Dataset entries:
|---|

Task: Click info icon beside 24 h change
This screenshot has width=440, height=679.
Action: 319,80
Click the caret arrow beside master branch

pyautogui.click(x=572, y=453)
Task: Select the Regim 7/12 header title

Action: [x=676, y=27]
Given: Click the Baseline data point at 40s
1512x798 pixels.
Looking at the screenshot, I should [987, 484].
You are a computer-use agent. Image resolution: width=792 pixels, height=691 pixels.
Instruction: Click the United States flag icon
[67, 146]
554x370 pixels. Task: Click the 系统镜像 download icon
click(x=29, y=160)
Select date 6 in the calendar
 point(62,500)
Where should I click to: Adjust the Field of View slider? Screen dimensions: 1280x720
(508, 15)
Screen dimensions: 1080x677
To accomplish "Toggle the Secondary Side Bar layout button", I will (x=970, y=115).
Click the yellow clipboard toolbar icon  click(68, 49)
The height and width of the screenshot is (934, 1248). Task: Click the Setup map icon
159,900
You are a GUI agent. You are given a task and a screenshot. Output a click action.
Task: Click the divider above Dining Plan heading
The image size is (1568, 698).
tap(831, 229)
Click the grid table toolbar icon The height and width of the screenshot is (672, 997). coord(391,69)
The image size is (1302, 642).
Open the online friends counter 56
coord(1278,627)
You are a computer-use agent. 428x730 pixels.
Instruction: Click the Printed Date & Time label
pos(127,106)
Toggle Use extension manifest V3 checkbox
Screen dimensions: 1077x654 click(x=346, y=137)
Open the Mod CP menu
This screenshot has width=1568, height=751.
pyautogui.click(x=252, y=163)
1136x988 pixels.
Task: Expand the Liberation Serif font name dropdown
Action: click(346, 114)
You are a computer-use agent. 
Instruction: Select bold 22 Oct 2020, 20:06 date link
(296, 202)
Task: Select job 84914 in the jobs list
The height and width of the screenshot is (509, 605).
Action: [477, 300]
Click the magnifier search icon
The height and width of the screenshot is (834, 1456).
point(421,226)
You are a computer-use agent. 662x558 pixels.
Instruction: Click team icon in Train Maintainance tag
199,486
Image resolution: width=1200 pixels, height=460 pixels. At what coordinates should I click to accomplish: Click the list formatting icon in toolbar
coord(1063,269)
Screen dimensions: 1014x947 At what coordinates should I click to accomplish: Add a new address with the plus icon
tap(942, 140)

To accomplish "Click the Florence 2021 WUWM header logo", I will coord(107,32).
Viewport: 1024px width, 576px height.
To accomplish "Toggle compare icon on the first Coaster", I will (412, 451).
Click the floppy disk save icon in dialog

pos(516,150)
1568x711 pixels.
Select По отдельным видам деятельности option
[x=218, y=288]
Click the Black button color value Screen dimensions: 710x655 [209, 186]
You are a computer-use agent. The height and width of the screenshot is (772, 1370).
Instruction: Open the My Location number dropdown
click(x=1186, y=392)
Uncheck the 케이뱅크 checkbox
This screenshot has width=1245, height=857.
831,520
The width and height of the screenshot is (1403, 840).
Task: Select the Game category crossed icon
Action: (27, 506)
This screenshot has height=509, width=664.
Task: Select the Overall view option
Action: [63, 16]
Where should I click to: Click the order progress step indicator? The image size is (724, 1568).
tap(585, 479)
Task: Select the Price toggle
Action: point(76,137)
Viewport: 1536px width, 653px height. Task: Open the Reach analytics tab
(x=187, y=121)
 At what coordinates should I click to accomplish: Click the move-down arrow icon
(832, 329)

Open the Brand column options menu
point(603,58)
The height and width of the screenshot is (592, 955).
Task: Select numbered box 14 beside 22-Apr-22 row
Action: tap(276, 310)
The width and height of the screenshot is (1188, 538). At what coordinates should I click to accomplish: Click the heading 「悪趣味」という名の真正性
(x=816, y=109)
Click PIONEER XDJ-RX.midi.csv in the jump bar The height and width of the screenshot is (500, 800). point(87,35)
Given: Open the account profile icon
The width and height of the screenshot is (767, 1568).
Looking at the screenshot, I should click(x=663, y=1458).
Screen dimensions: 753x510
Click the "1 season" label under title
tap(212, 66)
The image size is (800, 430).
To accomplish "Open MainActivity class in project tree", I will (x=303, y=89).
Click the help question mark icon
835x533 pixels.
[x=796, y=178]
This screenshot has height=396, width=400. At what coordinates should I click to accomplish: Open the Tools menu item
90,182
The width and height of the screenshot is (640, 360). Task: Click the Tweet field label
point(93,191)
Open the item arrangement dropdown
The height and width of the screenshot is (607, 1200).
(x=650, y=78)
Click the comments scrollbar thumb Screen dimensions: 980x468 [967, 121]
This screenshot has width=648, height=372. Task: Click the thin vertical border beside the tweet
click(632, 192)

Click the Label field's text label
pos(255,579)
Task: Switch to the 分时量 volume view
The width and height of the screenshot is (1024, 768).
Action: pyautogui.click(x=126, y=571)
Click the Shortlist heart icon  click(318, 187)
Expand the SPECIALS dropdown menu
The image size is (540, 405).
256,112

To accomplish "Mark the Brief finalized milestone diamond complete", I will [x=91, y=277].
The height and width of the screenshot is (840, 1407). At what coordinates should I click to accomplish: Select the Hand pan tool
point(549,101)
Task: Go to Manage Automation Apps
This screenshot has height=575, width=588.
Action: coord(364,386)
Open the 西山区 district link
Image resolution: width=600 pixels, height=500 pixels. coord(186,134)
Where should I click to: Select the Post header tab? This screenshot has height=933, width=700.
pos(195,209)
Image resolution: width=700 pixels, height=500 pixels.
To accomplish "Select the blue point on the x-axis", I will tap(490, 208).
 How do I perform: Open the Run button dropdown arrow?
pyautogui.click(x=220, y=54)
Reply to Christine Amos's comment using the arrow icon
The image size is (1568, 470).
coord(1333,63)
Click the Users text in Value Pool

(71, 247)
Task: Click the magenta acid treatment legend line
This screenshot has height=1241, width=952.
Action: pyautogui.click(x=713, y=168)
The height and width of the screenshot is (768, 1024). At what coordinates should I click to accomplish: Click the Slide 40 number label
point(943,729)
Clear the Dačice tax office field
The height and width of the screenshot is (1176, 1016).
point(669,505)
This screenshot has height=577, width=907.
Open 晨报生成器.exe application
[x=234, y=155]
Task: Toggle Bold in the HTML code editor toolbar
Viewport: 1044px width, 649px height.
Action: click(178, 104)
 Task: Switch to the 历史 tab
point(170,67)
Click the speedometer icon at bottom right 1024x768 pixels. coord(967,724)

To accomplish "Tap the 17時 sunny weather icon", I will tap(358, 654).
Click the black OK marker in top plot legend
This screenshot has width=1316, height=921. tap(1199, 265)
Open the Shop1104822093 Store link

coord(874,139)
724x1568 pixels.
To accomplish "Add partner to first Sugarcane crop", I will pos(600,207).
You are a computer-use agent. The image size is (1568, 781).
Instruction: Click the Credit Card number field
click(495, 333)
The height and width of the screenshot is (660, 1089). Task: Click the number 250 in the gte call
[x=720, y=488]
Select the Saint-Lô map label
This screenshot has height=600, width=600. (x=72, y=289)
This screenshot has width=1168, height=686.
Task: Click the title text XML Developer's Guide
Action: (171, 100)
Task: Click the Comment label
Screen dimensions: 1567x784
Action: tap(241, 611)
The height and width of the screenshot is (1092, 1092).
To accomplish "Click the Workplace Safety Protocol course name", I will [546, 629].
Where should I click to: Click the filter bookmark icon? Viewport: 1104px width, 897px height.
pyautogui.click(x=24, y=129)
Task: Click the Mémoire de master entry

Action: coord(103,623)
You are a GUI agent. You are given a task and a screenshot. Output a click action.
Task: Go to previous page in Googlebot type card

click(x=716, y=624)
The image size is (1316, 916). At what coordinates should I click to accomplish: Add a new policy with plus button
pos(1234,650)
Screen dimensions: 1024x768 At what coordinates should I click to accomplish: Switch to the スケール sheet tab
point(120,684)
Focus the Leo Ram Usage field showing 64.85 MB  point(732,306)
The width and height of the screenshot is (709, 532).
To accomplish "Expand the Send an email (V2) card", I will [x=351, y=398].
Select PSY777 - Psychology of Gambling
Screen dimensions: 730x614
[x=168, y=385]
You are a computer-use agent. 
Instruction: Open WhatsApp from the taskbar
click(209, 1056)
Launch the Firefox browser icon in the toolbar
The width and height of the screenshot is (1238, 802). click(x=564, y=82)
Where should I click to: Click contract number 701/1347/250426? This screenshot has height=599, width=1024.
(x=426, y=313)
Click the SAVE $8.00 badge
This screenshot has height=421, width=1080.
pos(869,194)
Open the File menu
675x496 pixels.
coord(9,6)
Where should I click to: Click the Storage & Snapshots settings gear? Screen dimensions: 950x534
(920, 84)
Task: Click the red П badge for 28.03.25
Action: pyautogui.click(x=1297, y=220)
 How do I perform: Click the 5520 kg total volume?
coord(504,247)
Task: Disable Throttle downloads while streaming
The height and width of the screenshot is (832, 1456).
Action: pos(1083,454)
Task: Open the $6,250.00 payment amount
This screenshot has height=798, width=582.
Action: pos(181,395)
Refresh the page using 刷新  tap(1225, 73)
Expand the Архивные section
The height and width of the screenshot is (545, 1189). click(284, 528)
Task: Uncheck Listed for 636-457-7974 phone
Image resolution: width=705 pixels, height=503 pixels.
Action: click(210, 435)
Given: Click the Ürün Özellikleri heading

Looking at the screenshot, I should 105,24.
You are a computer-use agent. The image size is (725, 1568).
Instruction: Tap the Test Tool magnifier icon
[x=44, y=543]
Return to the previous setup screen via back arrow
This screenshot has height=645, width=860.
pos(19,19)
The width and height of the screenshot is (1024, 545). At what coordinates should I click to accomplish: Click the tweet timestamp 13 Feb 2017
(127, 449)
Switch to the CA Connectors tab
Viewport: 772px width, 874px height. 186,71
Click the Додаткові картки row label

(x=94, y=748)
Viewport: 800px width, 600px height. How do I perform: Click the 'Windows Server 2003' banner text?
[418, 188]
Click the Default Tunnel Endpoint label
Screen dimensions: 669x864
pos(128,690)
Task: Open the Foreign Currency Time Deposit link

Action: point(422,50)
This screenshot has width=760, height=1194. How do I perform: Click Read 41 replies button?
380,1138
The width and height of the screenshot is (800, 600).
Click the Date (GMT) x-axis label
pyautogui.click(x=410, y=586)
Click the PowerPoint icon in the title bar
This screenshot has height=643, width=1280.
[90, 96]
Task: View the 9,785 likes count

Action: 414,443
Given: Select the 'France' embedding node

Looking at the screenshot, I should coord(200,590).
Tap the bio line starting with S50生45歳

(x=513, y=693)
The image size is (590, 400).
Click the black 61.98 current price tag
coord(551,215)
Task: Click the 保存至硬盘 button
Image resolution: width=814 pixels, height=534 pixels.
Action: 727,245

|---|

Count how many lines of the entries contain the word "computer", and respond with that count only.

8